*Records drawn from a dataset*
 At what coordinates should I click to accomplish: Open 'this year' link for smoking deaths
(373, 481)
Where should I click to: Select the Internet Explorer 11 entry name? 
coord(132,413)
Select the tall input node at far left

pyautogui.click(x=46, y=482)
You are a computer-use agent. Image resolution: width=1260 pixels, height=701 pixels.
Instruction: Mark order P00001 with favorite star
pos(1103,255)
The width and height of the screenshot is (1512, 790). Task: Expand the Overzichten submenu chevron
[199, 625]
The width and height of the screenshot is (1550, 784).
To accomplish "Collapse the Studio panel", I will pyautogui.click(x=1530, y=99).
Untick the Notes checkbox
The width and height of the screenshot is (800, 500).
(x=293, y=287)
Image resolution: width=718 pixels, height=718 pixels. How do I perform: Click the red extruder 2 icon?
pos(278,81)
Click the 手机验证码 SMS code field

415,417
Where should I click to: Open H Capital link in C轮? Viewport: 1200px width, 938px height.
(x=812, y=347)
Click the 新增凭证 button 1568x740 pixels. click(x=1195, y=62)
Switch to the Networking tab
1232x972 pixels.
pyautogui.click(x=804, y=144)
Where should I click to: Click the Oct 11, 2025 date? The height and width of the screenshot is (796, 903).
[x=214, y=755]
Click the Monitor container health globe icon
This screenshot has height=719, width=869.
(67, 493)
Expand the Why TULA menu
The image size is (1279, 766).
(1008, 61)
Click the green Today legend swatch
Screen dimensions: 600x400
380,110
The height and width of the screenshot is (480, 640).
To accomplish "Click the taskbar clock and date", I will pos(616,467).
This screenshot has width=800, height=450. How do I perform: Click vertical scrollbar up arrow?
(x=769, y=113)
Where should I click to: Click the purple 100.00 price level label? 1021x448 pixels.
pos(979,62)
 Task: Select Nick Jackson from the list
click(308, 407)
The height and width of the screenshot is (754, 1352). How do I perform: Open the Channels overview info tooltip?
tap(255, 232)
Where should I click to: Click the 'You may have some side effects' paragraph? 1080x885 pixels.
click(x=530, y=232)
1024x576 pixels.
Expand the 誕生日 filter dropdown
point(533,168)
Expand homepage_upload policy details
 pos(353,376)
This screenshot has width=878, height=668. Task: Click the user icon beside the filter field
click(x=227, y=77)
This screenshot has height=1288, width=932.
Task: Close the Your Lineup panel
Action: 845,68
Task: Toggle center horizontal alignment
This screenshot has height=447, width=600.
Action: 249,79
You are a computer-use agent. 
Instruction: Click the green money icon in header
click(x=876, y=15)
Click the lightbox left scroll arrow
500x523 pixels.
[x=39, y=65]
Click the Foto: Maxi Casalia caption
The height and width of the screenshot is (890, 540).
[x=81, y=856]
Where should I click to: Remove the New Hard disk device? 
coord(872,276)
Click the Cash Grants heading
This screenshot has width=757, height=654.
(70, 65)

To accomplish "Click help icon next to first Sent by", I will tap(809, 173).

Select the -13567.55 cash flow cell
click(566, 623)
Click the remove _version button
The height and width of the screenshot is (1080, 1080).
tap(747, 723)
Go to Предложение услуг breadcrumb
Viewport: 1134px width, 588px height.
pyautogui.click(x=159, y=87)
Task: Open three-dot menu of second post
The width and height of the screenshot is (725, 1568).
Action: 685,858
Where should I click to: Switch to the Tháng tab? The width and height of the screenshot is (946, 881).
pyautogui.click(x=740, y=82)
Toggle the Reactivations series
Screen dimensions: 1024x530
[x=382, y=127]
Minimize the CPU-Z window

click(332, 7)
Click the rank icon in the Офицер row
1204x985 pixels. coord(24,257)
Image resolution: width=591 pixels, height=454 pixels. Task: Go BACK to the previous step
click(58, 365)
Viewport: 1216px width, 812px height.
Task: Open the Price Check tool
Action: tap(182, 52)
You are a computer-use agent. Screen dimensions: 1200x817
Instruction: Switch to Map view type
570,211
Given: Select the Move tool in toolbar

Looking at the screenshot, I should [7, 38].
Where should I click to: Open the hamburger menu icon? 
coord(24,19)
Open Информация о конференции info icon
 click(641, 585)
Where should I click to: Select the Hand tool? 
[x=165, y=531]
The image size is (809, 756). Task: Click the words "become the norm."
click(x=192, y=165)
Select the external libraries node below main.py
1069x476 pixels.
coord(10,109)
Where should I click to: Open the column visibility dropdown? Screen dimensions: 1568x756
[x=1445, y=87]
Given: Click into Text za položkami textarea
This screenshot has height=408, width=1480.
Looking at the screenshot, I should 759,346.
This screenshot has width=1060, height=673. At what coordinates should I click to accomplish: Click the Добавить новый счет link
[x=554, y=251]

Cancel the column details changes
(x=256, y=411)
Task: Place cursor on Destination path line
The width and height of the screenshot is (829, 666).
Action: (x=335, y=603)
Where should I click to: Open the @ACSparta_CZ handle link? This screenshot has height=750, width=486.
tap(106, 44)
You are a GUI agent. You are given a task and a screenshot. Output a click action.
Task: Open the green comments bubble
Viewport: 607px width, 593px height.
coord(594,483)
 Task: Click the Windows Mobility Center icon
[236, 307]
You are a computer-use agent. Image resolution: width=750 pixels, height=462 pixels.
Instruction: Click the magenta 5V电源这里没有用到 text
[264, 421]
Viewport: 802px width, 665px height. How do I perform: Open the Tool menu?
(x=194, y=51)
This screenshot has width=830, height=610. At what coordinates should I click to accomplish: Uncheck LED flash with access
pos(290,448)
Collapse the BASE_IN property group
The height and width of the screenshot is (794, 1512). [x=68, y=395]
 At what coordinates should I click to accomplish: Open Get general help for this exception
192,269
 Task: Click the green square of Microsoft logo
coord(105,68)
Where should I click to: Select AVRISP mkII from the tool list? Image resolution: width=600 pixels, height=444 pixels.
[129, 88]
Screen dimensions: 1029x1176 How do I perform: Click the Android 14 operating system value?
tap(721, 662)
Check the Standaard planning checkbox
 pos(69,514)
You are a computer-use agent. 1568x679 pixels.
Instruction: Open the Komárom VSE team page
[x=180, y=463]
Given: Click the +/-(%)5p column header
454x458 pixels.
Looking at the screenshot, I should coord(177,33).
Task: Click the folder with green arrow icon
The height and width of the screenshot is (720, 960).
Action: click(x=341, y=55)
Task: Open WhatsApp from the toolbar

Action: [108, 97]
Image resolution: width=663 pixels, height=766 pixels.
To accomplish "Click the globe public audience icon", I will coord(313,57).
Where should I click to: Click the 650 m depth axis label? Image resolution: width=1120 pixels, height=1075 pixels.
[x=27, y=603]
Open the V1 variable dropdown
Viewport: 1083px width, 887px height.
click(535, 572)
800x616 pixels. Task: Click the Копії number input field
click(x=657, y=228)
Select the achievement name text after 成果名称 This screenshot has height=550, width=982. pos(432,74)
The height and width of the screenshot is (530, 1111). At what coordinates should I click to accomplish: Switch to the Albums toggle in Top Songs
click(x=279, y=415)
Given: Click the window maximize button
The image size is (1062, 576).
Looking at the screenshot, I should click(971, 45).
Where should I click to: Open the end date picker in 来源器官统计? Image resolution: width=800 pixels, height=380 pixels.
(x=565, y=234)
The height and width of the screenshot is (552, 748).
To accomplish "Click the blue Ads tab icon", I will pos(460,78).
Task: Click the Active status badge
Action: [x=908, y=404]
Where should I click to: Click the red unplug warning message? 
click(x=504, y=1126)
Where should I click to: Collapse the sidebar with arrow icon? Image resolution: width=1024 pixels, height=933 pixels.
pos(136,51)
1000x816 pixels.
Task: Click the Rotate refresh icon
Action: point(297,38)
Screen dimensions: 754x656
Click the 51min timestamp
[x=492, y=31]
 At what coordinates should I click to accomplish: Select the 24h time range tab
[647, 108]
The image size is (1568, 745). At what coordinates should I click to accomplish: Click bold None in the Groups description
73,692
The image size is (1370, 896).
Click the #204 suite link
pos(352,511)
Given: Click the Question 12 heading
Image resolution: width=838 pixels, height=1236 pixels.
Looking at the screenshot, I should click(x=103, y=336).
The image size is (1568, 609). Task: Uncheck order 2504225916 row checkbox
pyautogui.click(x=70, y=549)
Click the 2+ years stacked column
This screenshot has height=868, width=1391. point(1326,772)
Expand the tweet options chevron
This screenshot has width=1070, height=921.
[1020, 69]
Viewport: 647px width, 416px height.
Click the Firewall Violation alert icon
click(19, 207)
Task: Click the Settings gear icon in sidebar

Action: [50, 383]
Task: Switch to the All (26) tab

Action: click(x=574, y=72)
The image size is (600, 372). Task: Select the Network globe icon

*Required action*
The required output is every line of the entries, starting at the one that contains "The height and width of the screenshot is (530, 1111)." and ending at the last, copied exactly.

*Solution to this task*
The height and width of the screenshot is (530, 1111). At what coordinates should I click to accomplish: Switch to the Albums toggle in Top Songs
click(x=279, y=415)
Given: Click the window maximize button
The image size is (1062, 576).
Looking at the screenshot, I should click(971, 45).
Where should I click to: Open the end date picker in 来源器官统计? Image resolution: width=800 pixels, height=380 pixels.
(x=565, y=234)
The height and width of the screenshot is (552, 748).
To accomplish "Click the blue Ads tab icon", I will pos(460,78).
Task: Click the Active status badge
Action: [x=908, y=404]
Where should I click to: Click the red unplug warning message? 
click(x=504, y=1126)
Where should I click to: Collapse the sidebar with arrow icon? Image resolution: width=1024 pixels, height=933 pixels.
pos(136,51)
1000x816 pixels.
Task: Click the Rotate refresh icon
Action: point(297,38)
Screen dimensions: 754x656
Click the 51min timestamp
[x=492, y=31]
 At what coordinates should I click to accomplish: Select the 24h time range tab
[647, 108]
The image size is (1568, 745). At what coordinates should I click to accomplish: Click bold None in the Groups description
73,692
The image size is (1370, 896).
Click the #204 suite link
pos(352,511)
Given: Click the Question 12 heading
Image resolution: width=838 pixels, height=1236 pixels.
Looking at the screenshot, I should click(x=103, y=336).
The image size is (1568, 609). Task: Uncheck order 2504225916 row checkbox
pyautogui.click(x=70, y=549)
Click the 2+ years stacked column
This screenshot has height=868, width=1391. point(1326,772)
Expand the tweet options chevron
This screenshot has width=1070, height=921.
[1020, 69]
Viewport: 647px width, 416px height.
Click the Firewall Violation alert icon
click(19, 207)
Task: Click the Settings gear icon in sidebar

Action: [50, 383]
Task: Switch to the All (26) tab

Action: click(x=574, y=72)
The image size is (600, 372). Task: Select the Network globe icon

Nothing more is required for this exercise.